• [Exercise objective]: Write out again, exactly, the lines below starting at the one with "The width and height of the screenshot is (1756, 988)." and ending at the one with "Task: Click the Trusted notebook button".

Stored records
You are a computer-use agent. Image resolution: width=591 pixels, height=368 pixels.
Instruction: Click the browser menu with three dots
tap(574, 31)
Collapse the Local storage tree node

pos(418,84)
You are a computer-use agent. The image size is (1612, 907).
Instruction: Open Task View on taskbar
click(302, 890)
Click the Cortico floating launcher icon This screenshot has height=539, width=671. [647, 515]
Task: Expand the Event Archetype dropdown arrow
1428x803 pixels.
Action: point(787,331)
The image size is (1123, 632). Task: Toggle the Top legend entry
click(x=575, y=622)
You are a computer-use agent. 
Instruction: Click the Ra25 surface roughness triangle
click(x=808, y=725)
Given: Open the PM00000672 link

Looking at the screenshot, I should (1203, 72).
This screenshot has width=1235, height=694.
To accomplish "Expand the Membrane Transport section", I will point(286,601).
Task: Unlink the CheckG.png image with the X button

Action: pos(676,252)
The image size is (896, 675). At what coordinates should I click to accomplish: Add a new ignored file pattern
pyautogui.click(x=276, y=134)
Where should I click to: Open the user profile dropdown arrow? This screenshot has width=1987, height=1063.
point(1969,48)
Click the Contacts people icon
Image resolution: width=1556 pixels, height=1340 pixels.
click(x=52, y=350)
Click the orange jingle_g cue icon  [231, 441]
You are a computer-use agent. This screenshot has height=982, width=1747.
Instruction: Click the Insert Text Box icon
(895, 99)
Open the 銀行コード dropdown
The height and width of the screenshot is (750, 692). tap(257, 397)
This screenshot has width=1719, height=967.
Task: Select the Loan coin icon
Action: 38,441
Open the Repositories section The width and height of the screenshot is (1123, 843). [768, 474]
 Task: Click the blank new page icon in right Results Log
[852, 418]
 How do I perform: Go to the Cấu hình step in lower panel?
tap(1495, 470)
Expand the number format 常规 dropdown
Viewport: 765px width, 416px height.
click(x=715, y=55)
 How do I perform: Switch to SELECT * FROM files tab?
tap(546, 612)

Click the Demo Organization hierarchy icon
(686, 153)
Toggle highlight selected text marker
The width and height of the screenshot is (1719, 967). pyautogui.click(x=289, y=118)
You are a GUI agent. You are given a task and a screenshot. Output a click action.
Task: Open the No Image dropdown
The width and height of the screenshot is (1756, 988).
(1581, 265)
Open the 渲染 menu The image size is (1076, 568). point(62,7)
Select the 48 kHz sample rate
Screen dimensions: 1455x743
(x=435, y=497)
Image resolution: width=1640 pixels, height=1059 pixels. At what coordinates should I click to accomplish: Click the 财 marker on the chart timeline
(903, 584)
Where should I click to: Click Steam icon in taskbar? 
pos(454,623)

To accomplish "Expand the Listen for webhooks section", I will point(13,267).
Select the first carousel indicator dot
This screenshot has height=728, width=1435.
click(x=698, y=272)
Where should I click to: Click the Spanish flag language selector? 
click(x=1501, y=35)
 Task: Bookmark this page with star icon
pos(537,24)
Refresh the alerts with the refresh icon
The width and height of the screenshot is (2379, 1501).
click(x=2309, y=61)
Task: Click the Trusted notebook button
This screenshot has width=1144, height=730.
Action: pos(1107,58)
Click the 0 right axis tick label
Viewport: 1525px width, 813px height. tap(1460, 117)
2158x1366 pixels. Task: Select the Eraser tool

• [Written solution]:
The width and height of the screenshot is (1756, 988).
(1581, 265)
Open the 渲染 menu The image size is (1076, 568). point(62,7)
Select the 48 kHz sample rate
Screen dimensions: 1455x743
(x=435, y=497)
Image resolution: width=1640 pixels, height=1059 pixels. At what coordinates should I click to accomplish: Click the 财 marker on the chart timeline
(903, 584)
Where should I click to: Click Steam icon in taskbar? 
pos(454,623)

To accomplish "Expand the Listen for webhooks section", I will point(13,267).
Select the first carousel indicator dot
This screenshot has height=728, width=1435.
click(x=698, y=272)
Where should I click to: Click the Spanish flag language selector? 
click(x=1501, y=35)
 Task: Bookmark this page with star icon
pos(537,24)
Refresh the alerts with the refresh icon
The width and height of the screenshot is (2379, 1501).
click(x=2309, y=61)
Task: Click the Trusted notebook button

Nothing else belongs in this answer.